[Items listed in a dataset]
══════════
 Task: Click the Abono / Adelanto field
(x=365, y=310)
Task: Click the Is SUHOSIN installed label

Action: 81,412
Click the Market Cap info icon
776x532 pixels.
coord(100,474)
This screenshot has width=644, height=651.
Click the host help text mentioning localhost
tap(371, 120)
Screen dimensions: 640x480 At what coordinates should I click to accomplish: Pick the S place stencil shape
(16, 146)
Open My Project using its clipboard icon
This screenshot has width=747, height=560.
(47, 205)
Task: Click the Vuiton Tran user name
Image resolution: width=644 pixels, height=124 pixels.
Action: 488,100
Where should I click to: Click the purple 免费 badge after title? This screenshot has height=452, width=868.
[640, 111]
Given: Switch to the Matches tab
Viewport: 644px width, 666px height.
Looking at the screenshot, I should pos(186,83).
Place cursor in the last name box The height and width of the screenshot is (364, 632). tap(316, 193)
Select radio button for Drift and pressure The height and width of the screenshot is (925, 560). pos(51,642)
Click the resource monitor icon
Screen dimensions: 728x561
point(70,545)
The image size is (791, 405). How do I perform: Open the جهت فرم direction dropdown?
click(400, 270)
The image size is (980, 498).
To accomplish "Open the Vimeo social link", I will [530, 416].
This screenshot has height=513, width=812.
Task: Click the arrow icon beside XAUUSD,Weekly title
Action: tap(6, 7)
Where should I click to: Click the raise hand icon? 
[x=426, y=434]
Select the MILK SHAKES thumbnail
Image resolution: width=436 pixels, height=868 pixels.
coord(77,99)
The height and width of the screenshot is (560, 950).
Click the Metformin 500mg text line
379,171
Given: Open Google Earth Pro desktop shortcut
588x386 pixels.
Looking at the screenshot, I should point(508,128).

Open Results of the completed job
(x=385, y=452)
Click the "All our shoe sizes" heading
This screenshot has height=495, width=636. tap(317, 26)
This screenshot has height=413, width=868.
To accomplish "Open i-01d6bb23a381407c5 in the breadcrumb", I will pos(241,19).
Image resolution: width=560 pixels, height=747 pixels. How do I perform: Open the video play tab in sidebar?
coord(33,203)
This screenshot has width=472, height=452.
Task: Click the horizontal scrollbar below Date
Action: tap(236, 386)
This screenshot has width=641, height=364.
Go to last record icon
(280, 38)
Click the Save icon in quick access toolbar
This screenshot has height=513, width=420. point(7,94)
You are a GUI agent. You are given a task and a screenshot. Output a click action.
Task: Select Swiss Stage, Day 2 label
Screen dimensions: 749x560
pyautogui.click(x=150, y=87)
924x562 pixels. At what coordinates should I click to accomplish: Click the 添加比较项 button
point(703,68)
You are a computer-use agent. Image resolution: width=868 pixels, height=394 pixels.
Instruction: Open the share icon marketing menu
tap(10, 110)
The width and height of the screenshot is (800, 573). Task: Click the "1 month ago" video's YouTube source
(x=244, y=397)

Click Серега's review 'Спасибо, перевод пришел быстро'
══════════
Assignment
Reproduce every entry above. Make each line identical to the original.

Finished exercise
 Task: Click the Abono / Adelanto field
(x=365, y=310)
Task: Click the Is SUHOSIN installed label

Action: 81,412
Click the Market Cap info icon
776x532 pixels.
coord(100,474)
This screenshot has width=644, height=651.
Click the host help text mentioning localhost
tap(371, 120)
Screen dimensions: 640x480 At what coordinates should I click to accomplish: Pick the S place stencil shape
(16, 146)
Open My Project using its clipboard icon
This screenshot has width=747, height=560.
(47, 205)
Task: Click the Vuiton Tran user name
Image resolution: width=644 pixels, height=124 pixels.
Action: 488,100
Where should I click to: Click the purple 免费 badge after title? This screenshot has height=452, width=868.
[640, 111]
Given: Switch to the Matches tab
Viewport: 644px width, 666px height.
Looking at the screenshot, I should pos(186,83).
Place cursor in the last name box The height and width of the screenshot is (364, 632). tap(316, 193)
Select radio button for Drift and pressure The height and width of the screenshot is (925, 560). pos(51,642)
Click the resource monitor icon
Screen dimensions: 728x561
point(70,545)
The image size is (791, 405). How do I perform: Open the جهت فرم direction dropdown?
click(400, 270)
The image size is (980, 498).
To accomplish "Open the Vimeo social link", I will [530, 416].
This screenshot has height=513, width=812.
Task: Click the arrow icon beside XAUUSD,Weekly title
Action: tap(6, 7)
Where should I click to: Click the raise hand icon? 
[x=426, y=434]
Select the MILK SHAKES thumbnail
Image resolution: width=436 pixels, height=868 pixels.
coord(77,99)
The height and width of the screenshot is (560, 950).
Click the Metformin 500mg text line
379,171
Given: Open Google Earth Pro desktop shortcut
588x386 pixels.
Looking at the screenshot, I should point(508,128).

Open Results of the completed job
(x=385, y=452)
Click the "All our shoe sizes" heading
This screenshot has height=495, width=636. tap(317, 26)
This screenshot has height=413, width=868.
To accomplish "Open i-01d6bb23a381407c5 in the breadcrumb", I will pos(241,19).
Image resolution: width=560 pixels, height=747 pixels. How do I perform: Open the video play tab in sidebar?
coord(33,203)
This screenshot has width=472, height=452.
Task: Click the horizontal scrollbar below Date
Action: tap(236, 386)
This screenshot has width=641, height=364.
Go to last record icon
(280, 38)
Click the Save icon in quick access toolbar
This screenshot has height=513, width=420. point(7,94)
You are a GUI agent. You are given a task and a screenshot. Output a click action.
Task: Select Swiss Stage, Day 2 label
Screen dimensions: 749x560
pyautogui.click(x=150, y=87)
924x562 pixels. At what coordinates should I click to accomplish: Click the 添加比较项 button
point(703,68)
You are a computer-use agent. Image resolution: width=868 pixels, height=394 pixels.
Instruction: Open the share icon marketing menu
tap(10, 110)
The width and height of the screenshot is (800, 573). Task: Click the "1 month ago" video's YouTube source
(x=244, y=397)

Click Серега's review 'Спасибо, перевод пришел быстро'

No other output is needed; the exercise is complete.